(Element and text position data)
· · ·

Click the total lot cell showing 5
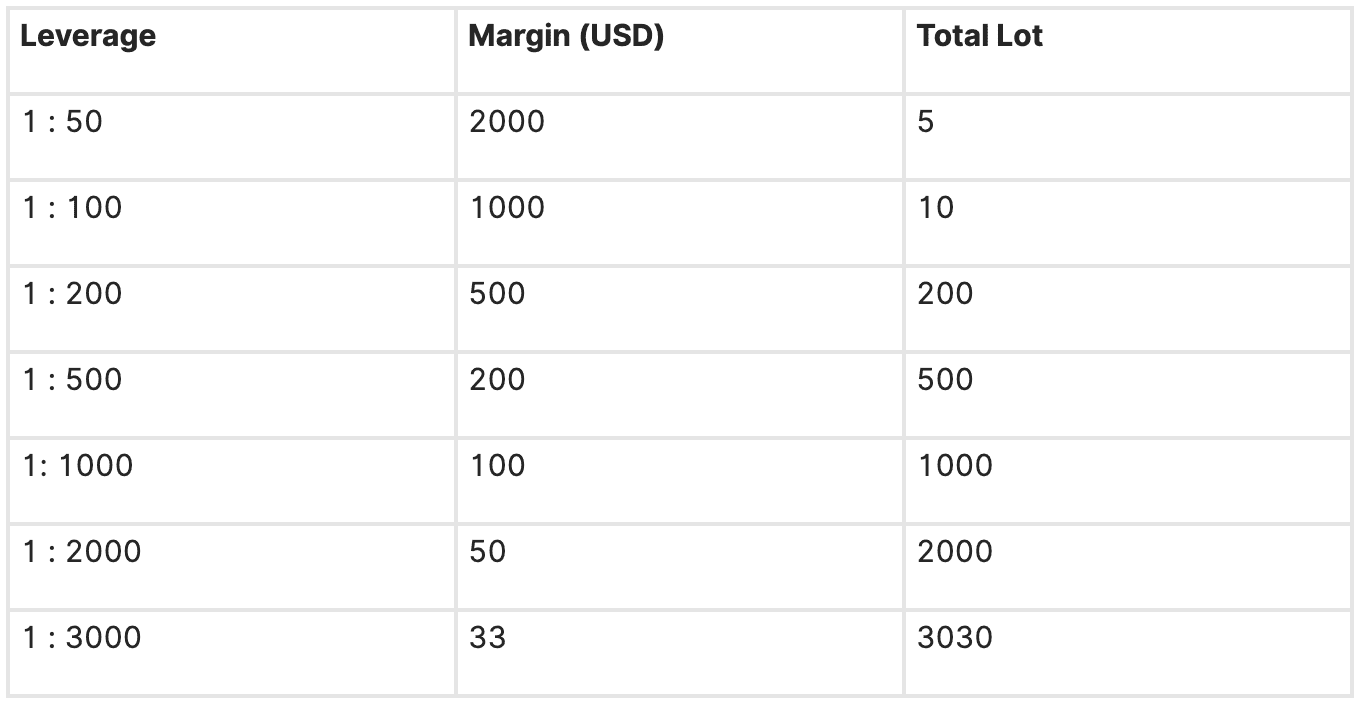Viewport: 1358px width, 706px height. coord(1128,137)
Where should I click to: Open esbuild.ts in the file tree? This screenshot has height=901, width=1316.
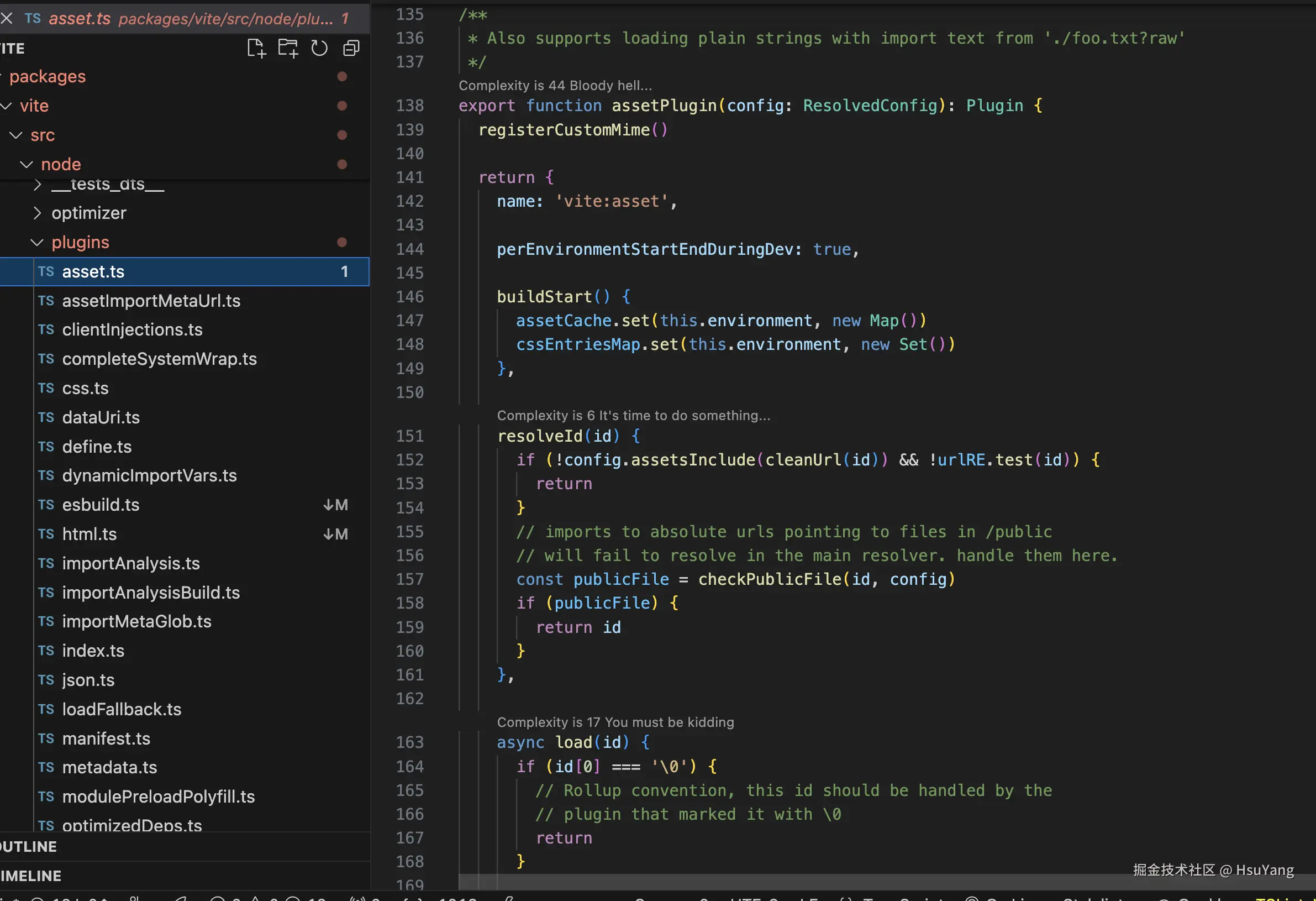pyautogui.click(x=101, y=504)
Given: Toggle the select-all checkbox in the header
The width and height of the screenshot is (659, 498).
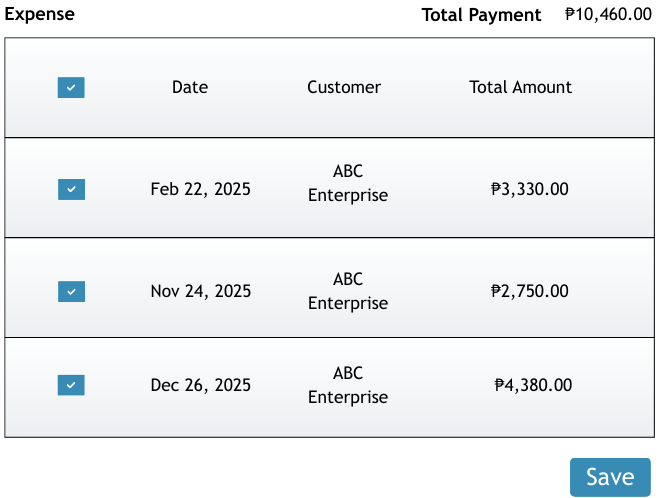Looking at the screenshot, I should [71, 88].
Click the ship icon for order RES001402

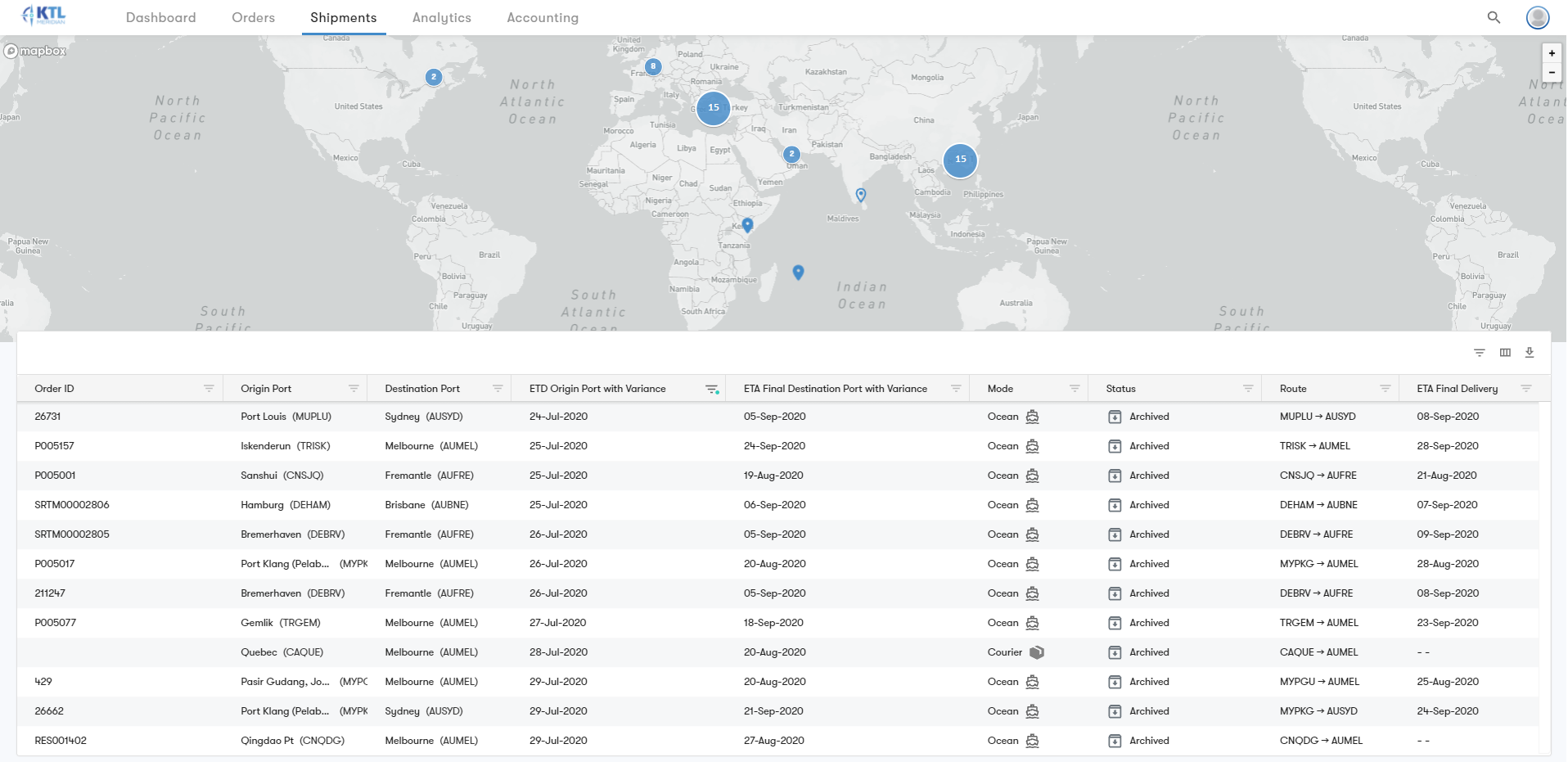pos(1032,741)
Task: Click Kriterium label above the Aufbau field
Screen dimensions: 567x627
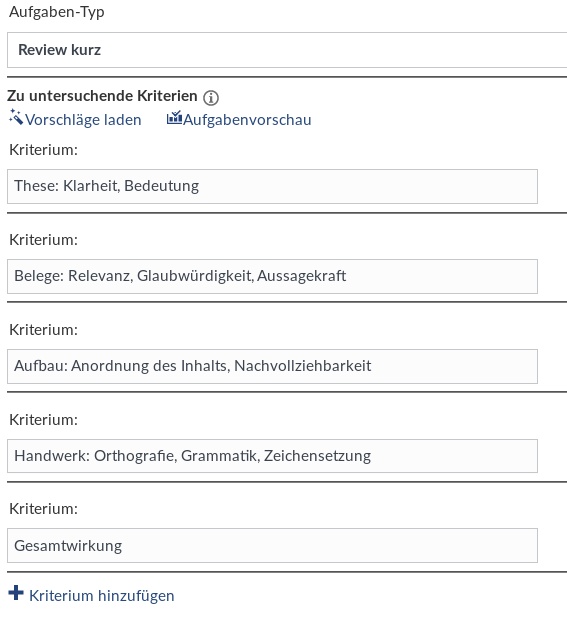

· · ·

Could you output the material above as a Markdown table with the columns "No." and "Line", numbering each line, skipping blank lines, and leaving out the pictures?

Finished answer
| No. | Line |
|---|---|
| 1 | Click the total lot cell showing 5 |
| 2 | Viewport: 1358px width, 706px height. coord(1128,137) |
| 3 | Where should I click to: Open esbuild.ts in the file tree? This screenshot has height=901, width=1316. |
| 4 | pyautogui.click(x=101, y=504) |
| 5 | Given: Toggle the select-all checkbox in the header |
| 6 | The width and height of the screenshot is (659, 498). |
| 7 | Looking at the screenshot, I should [71, 88]. |
| 8 | Click the ship icon for order RES001402 |
| 9 | pos(1032,741) |
| 10 | Task: Click Kriterium label above the Aufbau field |
| 11 | Screen dimensions: 567x627 |